Die Schlagzeile dieser Version ist Real-Time Remote — Live-Bootsfreigabe

mit den Menschen, denen wichtig ist, wo Sie sind — dazu eine schnellere,

kleinere App und wichtige Stabilitätskorrekturen.

Chart-Pakete, neu gedacht

Ihr Tarif enthält Kartenregionen jetzt direkt, und die Formulierung passt

endlich zu dem, was passiert:

  • Pro enthält drei Regionen Ihrer Wahl — vorher eine.
  • Max enthält jede Region, ohne Limit, ohne etwas zu beanspruchen und ohne
  • Plätze einzuteilen. Neue Regionen sind automatisch abgedeckt, sobald sie

    gebacken sind.

  • Der Store zeigt Ihren laufenden Stand („2 Chart-Pakete übrig" oder „jede
  • Region enthalten") direkt in der Kopfzeile, das Kontingent ist also nie eine

    Überraschung, der Sie erst auf der letzten Karte begegnen. Das letzte Paket

    zu nehmen fragt nach einer Bestätigung.

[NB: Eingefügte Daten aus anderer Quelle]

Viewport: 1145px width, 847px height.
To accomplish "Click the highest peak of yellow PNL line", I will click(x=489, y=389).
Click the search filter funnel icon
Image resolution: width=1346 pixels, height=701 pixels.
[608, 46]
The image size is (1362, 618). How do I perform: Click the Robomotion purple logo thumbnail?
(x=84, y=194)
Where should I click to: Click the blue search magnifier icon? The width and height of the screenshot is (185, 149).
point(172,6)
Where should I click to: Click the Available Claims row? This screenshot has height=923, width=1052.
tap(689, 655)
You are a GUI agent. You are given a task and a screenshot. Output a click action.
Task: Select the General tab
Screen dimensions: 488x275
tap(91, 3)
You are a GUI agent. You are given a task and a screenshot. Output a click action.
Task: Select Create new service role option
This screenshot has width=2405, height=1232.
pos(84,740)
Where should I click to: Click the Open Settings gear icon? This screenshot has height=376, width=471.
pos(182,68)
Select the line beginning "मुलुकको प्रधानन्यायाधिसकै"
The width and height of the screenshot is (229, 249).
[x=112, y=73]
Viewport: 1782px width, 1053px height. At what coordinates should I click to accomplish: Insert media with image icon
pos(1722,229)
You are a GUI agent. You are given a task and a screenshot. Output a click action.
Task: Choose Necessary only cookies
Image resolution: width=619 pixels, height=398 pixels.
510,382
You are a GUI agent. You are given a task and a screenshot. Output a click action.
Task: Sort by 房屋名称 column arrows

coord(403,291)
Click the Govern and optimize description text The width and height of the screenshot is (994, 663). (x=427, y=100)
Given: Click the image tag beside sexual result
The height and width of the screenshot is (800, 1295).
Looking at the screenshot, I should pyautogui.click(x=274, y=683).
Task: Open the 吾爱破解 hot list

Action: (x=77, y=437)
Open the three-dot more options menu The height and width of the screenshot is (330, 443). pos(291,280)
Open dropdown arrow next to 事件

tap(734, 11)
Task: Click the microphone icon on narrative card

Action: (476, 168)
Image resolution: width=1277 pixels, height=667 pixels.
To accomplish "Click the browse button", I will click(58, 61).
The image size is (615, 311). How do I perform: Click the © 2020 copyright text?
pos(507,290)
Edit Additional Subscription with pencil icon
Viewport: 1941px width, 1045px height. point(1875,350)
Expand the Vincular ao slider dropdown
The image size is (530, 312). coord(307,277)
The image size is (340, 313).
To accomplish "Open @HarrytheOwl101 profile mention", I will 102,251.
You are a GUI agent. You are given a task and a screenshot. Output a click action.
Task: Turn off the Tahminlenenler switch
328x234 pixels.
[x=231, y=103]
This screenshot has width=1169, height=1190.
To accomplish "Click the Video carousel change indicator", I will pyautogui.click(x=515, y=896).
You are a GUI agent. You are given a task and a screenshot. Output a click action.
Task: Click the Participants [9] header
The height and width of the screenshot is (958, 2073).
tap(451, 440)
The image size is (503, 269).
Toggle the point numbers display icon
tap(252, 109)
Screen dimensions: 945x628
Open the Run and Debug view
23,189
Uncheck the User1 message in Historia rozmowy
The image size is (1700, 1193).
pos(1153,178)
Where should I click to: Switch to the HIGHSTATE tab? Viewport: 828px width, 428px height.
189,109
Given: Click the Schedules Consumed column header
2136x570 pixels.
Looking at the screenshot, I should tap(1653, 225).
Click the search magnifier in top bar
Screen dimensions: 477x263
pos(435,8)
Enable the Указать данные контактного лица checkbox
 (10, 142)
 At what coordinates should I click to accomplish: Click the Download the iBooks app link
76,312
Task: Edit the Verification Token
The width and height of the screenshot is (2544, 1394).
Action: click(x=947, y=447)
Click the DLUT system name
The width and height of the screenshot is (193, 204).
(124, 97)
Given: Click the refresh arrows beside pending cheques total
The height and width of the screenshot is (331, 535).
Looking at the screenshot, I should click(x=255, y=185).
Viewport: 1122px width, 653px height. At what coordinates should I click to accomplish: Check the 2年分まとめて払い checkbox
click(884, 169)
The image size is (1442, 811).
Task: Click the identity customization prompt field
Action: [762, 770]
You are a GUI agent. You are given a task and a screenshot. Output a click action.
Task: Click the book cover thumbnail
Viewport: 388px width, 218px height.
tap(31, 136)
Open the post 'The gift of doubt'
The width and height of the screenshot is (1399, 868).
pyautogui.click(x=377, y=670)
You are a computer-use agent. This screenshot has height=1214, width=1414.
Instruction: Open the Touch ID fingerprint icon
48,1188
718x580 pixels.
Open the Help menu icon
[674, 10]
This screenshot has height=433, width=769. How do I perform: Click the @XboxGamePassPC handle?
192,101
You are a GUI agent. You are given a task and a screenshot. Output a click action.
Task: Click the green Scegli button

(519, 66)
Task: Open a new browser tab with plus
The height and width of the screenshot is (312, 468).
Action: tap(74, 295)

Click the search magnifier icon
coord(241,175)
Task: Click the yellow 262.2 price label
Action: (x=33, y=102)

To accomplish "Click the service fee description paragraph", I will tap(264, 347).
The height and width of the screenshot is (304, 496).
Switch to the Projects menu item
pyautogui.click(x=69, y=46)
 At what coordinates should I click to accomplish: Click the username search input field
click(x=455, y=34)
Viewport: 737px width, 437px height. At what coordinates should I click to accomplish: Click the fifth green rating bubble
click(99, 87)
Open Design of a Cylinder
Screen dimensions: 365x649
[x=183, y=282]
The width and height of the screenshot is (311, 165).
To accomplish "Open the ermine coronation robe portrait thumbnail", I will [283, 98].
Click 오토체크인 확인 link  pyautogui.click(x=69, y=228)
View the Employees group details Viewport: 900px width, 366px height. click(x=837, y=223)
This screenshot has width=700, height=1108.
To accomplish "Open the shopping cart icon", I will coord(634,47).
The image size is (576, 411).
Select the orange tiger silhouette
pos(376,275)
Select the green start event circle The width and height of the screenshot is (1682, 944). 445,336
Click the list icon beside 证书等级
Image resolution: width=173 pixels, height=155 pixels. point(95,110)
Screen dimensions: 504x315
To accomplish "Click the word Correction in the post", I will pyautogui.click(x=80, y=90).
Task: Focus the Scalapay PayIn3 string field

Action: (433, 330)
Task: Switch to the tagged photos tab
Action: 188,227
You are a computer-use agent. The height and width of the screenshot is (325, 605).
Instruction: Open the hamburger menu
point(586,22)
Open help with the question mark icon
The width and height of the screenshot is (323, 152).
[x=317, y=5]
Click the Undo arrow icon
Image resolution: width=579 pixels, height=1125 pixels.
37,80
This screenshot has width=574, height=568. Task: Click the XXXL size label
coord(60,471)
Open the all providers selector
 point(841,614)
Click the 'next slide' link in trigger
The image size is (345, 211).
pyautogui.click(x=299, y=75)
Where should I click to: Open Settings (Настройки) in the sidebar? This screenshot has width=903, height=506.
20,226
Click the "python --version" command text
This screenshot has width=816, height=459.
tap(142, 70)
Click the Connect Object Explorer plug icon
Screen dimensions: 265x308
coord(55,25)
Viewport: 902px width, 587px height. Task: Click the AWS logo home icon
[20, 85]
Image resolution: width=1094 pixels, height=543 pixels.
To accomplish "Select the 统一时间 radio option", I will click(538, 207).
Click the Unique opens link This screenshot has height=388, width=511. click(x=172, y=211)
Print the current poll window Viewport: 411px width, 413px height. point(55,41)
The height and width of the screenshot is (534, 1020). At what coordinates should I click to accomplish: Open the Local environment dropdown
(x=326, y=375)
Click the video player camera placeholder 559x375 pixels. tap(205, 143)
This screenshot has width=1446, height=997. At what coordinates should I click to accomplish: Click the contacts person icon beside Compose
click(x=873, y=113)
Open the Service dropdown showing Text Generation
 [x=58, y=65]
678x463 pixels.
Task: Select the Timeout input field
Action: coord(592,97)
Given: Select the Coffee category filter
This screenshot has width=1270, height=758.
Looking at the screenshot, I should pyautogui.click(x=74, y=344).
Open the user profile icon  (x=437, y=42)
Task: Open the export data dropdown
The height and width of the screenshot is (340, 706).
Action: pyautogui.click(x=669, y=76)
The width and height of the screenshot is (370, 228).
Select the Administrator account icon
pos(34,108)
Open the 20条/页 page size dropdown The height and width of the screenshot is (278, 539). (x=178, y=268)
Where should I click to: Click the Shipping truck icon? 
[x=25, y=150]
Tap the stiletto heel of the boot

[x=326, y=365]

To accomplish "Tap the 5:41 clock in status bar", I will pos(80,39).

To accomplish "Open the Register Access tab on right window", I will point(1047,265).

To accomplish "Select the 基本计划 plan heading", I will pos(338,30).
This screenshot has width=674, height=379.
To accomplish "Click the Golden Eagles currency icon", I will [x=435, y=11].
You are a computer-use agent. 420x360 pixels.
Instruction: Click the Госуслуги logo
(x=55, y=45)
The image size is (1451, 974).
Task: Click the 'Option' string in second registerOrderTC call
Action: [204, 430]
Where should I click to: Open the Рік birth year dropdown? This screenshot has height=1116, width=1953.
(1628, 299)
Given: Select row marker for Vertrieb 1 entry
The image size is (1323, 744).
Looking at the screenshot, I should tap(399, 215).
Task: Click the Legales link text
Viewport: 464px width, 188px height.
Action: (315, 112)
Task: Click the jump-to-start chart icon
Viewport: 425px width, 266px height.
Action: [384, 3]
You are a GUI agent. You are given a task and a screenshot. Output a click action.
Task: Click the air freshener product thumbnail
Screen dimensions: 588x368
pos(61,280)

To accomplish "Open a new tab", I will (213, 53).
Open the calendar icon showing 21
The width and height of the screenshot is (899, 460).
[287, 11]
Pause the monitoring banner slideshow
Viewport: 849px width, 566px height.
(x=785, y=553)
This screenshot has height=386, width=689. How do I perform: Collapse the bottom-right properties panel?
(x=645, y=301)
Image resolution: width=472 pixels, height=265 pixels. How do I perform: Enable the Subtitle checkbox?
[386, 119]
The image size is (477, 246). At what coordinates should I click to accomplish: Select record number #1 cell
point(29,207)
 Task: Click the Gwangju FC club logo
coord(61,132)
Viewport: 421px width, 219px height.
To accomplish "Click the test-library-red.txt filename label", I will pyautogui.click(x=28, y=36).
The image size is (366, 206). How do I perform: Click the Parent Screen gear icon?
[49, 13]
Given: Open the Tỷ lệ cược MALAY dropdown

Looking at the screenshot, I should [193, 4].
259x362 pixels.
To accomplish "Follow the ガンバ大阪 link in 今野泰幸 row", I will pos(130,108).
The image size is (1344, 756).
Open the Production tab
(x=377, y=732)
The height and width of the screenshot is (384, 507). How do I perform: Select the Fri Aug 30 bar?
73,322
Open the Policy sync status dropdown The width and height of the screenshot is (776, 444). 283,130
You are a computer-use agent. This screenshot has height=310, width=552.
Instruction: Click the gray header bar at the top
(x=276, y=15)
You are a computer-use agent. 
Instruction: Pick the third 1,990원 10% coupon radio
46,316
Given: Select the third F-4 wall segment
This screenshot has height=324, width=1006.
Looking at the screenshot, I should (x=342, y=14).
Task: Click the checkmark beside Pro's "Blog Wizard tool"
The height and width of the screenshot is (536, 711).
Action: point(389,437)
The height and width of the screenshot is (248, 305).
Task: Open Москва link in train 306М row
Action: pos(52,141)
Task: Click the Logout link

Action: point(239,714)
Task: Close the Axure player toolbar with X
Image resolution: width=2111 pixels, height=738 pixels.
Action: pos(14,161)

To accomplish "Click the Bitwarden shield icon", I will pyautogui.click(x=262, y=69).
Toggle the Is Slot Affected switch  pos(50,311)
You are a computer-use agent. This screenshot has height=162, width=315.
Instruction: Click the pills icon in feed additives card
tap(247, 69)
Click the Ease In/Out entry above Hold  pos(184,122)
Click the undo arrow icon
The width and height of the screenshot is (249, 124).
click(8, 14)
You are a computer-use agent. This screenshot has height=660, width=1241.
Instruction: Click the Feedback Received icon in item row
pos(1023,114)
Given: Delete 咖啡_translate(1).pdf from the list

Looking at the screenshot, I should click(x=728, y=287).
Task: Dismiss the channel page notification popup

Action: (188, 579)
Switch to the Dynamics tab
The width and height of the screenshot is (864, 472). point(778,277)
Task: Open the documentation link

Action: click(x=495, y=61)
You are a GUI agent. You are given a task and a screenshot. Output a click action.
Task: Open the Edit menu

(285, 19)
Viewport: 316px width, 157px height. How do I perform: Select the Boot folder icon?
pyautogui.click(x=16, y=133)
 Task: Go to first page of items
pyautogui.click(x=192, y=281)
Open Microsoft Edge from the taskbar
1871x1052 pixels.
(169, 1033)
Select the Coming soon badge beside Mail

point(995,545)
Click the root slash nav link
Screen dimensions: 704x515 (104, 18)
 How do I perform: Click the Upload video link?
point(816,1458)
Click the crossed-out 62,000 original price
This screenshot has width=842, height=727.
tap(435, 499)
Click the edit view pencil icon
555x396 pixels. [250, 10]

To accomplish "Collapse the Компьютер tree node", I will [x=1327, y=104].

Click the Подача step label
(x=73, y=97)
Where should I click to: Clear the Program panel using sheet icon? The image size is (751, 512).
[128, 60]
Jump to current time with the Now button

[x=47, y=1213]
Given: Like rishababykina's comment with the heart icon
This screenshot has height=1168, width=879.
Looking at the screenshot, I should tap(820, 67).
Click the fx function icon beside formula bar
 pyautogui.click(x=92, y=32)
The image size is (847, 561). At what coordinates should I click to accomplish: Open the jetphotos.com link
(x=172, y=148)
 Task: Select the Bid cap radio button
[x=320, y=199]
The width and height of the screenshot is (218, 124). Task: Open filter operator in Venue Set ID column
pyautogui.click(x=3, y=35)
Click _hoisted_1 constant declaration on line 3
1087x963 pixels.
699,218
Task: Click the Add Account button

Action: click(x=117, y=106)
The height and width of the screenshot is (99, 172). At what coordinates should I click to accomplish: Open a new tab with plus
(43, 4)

  • Eine einzelne Region separat zu kaufen funktioniert weiterhin in jedem
  • Tarif, auch in Free, und verbraucht nie eines Ihrer enthaltenen Pakete.

    Wechseln Sie je von Max hinunter zu Pro, fragt AnchorQueen jetzt, welche

    drei Regionen bleiben sollen, statt Ihre Abdeckung stillschweigend zu

    verengen. Nichts wird gelöscht — Regionen, die Sie nicht wählen, bleiben auf

    dem Gerät und bleiben lesbar; sie erhalten nur keine Updates und kein

    tiefenbewusstes Routing mehr.

    Siehe Store — Chart-Pakete.

    Der neue Remote-Tab

    AnchorQueen hat einen neuen Haupt-Tab: 📡 Remote (Tab 5, direkt nach

    SafeAnchor). Alles rund um das Live-Teilen Ihres Bootes wohnt jetzt an einem

    Ort, mit eigenem violettem „LIVE"-Look, damit Sie immer wissen, wann etwas auf

    dem Schirm Echtzeit ist.

  • Live-Beacon — kostenlos in jedem Tarif. Senden Sie Ihre Position und
  • sehen Sie nahe Boote auf dem offenen Radar. Kein Abo nötig.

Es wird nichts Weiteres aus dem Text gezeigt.